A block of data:
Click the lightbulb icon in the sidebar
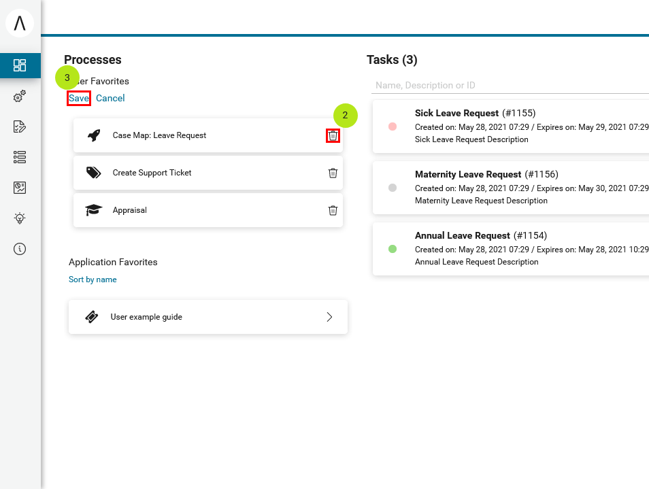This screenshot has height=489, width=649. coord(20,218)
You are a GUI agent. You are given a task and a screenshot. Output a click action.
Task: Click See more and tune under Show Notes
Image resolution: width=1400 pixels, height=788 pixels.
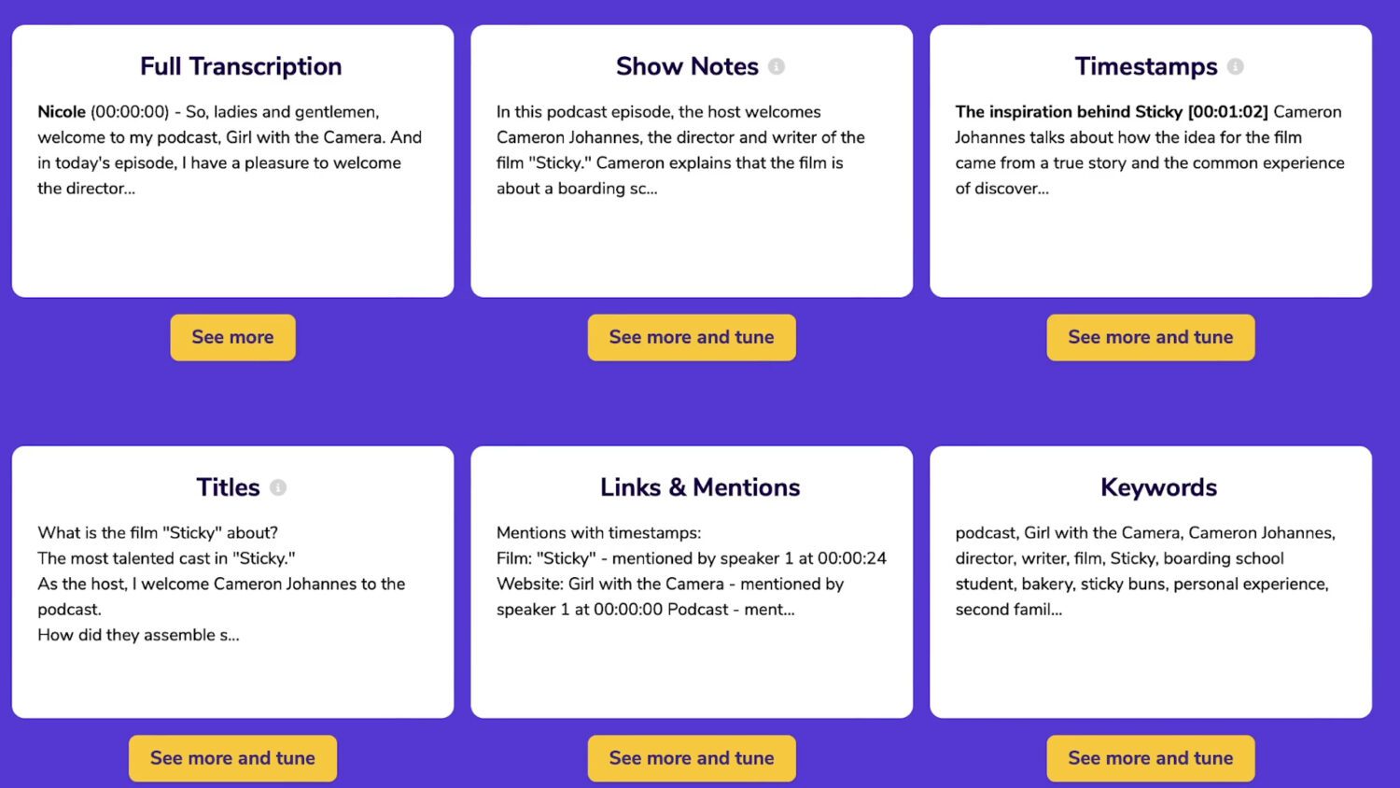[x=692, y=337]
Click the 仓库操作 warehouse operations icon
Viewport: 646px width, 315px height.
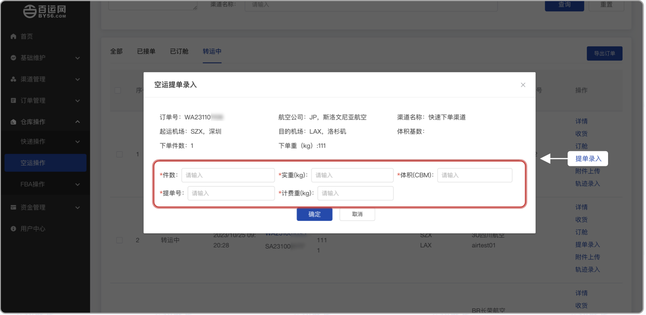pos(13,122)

Instructions to follow: Reproduce every line of the data above word for word, omitting the pictures.

Response below:
Click the lightbulb icon in the sidebar
This screenshot has height=489, width=649. coord(20,218)
You are a GUI agent. You are given a task and a screenshot. Output a click action.
Task: Click See more and tune under Show Notes
Image resolution: width=1400 pixels, height=788 pixels.
[x=692, y=337]
Click the 仓库操作 warehouse operations icon
Viewport: 646px width, 315px height.
pos(13,122)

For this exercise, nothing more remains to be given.